Le verdict du Conseil Constitutionnel concernant les recours des législatives en Côte d’Ivoire vient de tomber. Le candidat RHDP Siandou Fofana, ministre du tourisme, qui rappelons-le, s’était déclaré vainqueur des législatives dans la circonscription de Port-Bouet, n’a pas eu gain de cause. Même son de cloche pour la candidate indépendante Fleur Aké M’Bo dans la circonscription d’Agboville. Sa réaction après le verdict du conseil Constitutionnel n’aura pas tardé : «Nous nous attendions à ce que le Président et les juges siègent pour délibérer et vider le contentieux mais nous sommes surpris comme vous d’apprendre par les médias la décision du Conseil Constitutionnel. De report en report, le RHDP réussi à tordre le cou de la Loi. Nous doutions certes de la partialité du Conseil Constitutionnel mais nous nous sommes légitimement dit que l’ampleur des irrégularités permettrait, à défaut de déclarer un vainqueur, d’ordonner au moins par un sursaut de lucidité et un élan d’indépendance, la reprise de l’élection comme notre requête le recommandait. Pour une question d’éthique en politique, nous espérions que le DROIT soit dit. Hélas !  Parlant du fond de ma requête, doit on valider des PV sans stickers ? A quoi sert il  donc d’en acquérir si on peut aisément s’en passer alors que le Président de la CEI prétend le contraire et argue que l’utilisation de ces hologrammes ( stickers ) constitue un moyen supplémentaire de transparence ?  Qu’est ce qu’on fait quand plus de 50 % des PV sont sans stickers, donc non valides ?  Doit on quand même valider la « victoire » d’un candidat en dépit des graves irrégularités entachant irrémédiablement la sincérité du scrutin ?», s’interroge la candidate malheureuse aux législatives.

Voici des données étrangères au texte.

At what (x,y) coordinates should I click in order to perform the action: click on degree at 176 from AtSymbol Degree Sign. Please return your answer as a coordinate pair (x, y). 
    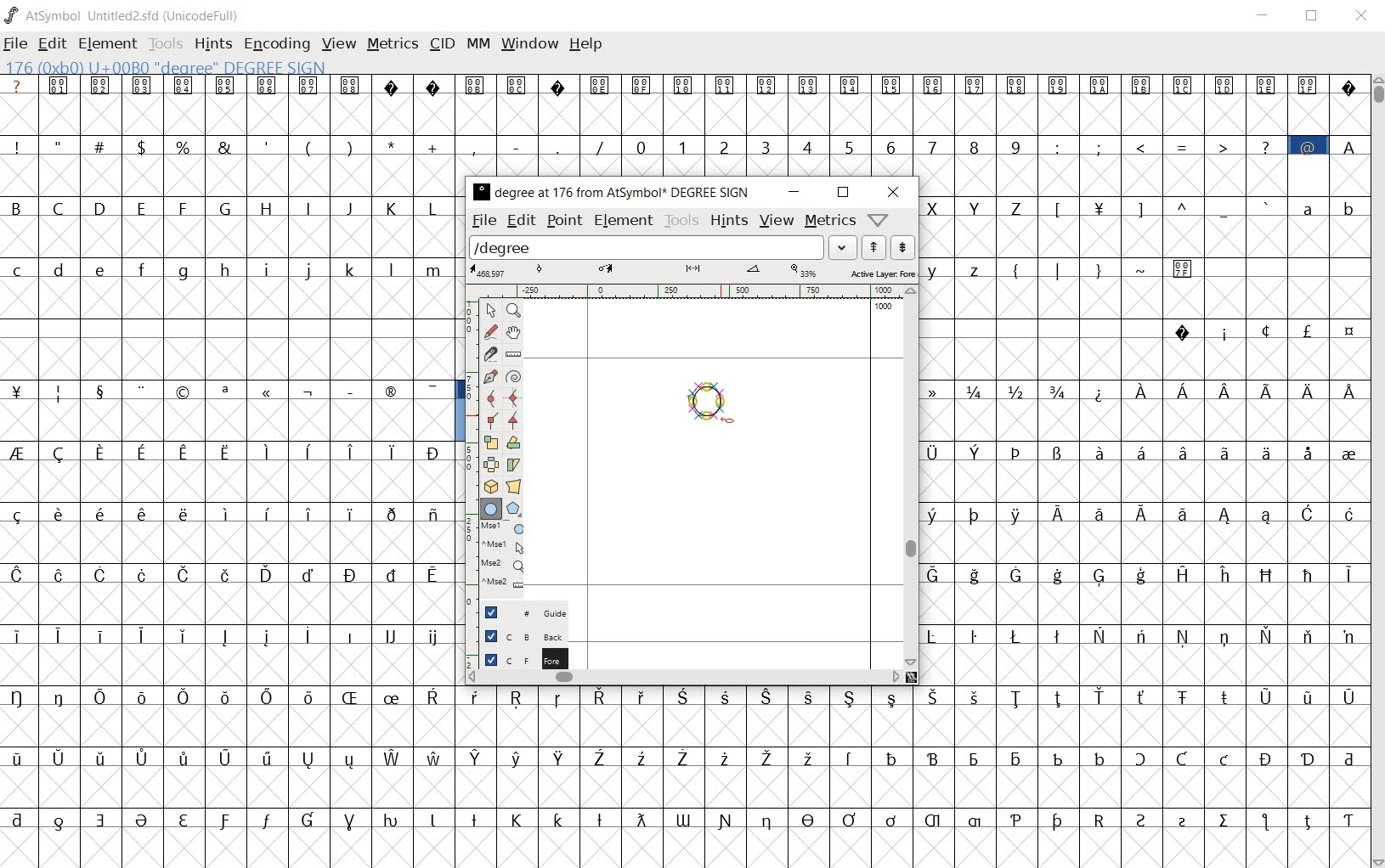
    Looking at the image, I should click on (610, 194).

Refus de féliciter Bictogo

Persuadée de sa victoire, en dépit du verdict du Conseil Constitutionnel, la candidate Fleur Aké M’Bo a refusé d’adresser ses félicitations au vainqueur, à savoir le ministre Adama Bictogo : «Certains des miens, m’ont suggéré de féliciter au nom des codes politiques le « vainqueur », est-il moralement indiqué de féliciter quelqu’un qui a perdu et qui s’est vu déclaré vainqueur par des institutions aux ordres ? Ne faisons pas nous prime à la forfaiture en empruntant le chemin de l’hypocrisie ? Mon éducation ne me permet pas de féliciter celui qui n’a pas de mérite.  Par contre, je lui souhaite bon vent et j’espère qu’il aura pour cette législature un peu de temps pour défendre le pouvoir d’achat des populations, dénoncer les problèmes de l’enseignement, s’insurger contre la politique de santé qui est mauvaise et interpeller le gouvernement sur les problèmes de drogue et de sécurité publique.», lance la candidate malheureuse.